▶ [What this exercise asks]:
a) In the forum post about the cats' birthday, what did the adoption agency finally confirm when it called back?
b) Write a continuation of the forum post celebrating the two cats' eighth birthday, picking up after its final sentence.

* Start Excerpted text *

# Birthday Bratz!!



## marie73 (Jul 12, 2006)

Monday, June 15th - 8 years old! Wow!

They are crazy little girls who make me laugh every day, even when they're bratz. I can't imagine my life without them.


Charlee's Petfinder picture











Cali's Petfinder picture










I saw their pictures and wanted both of them. I noticed they had different birthdays listed and when I contacted the adoption agency, I was told they weren't related and were in different foster homes, but I kept asking about them and finally they called back and said, yes, they're sisters and they ARE in the same home.


These were the kittens I saw first and even though I only wanted two kittens, I couldn't bring myself to break these up and leave one behind so I was going to take all three. But by the time their agency got back to me, I had already met the twinz and fell in love.

* End Excerpted text *
* Start Supplied information *

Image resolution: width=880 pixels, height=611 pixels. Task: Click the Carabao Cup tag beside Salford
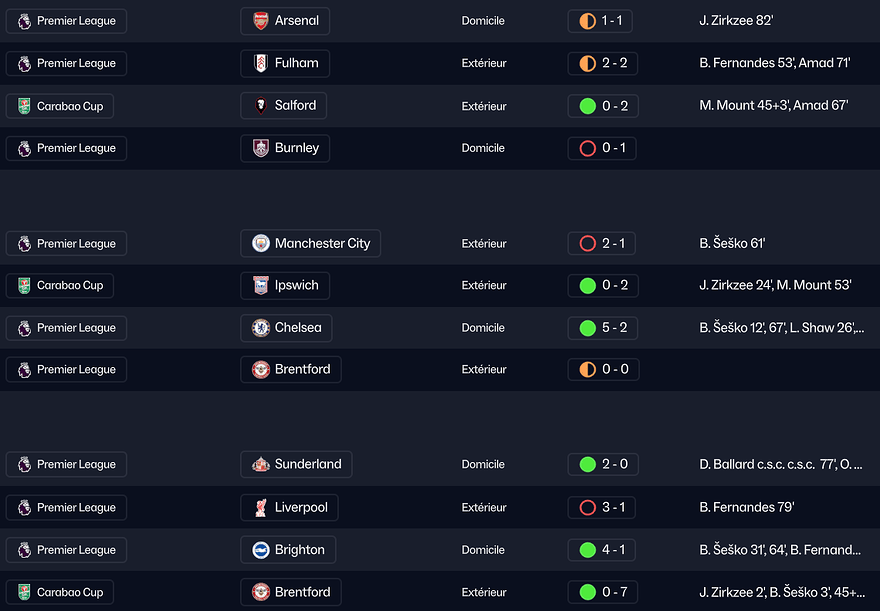tap(60, 106)
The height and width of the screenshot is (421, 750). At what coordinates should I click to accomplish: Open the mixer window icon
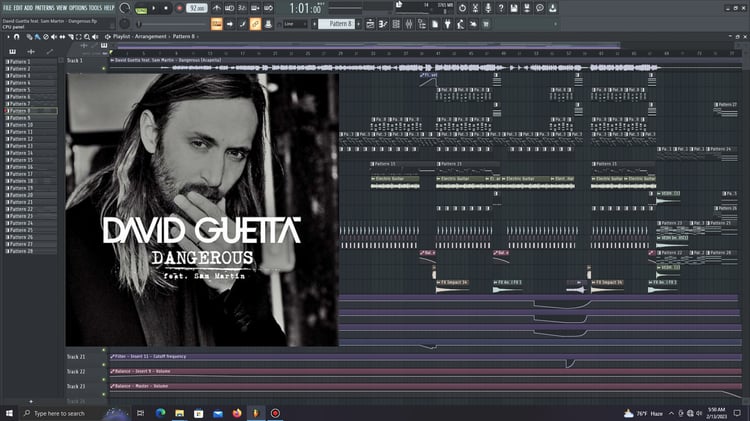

* End Supplied information *

▶ [Responses to the exercise]:
a) The agency confirmed that the two cats are sisters and are in the same foster home.

b)
Their first weekend home with me - never say "Bite me!" to your sister!












Don't let their innocent faces fool you.











Cali's Mike Tyson move on Charlee's ear











Charlee getting revenge. "Say goodbye to your leeeetle friend!"











Sunkist. Now with added kitteh!












Cali all grown up











Charlee all grown up


----------



## DebS (Jun 14, 2015)

Happy Birthday Charlee and Cali! You were cuties as kittens and you have grown into beauties. Have fun celebrating.


----------



## TabbCatt (Mar 26, 2014)

Happy, happy, birthday to Charlie and Cali!
Beautiful girls deserve a beautiful birthday wish or two! Hope you are enjoying your twinz special day!

Btw, how did you ever save those old petfinder photos? I should've done whatever you did with my two kitties' photos, but it's forever gone now!


----------



## Greenport ferals (Oct 30, 2010)

Wow, gorgeous cats.


----------



## Marcia (Dec 26, 2010)

Oh how adorable!! Such beautiful adults too!! Happy birthday girls!!


----------



## NebraskaCat (Jan 15, 2013)

California girls know how to party! Happy birthday, bratz.

The pics of Cali chomping ear and Charlee coolly "strangling" her make me laugh every time I see them.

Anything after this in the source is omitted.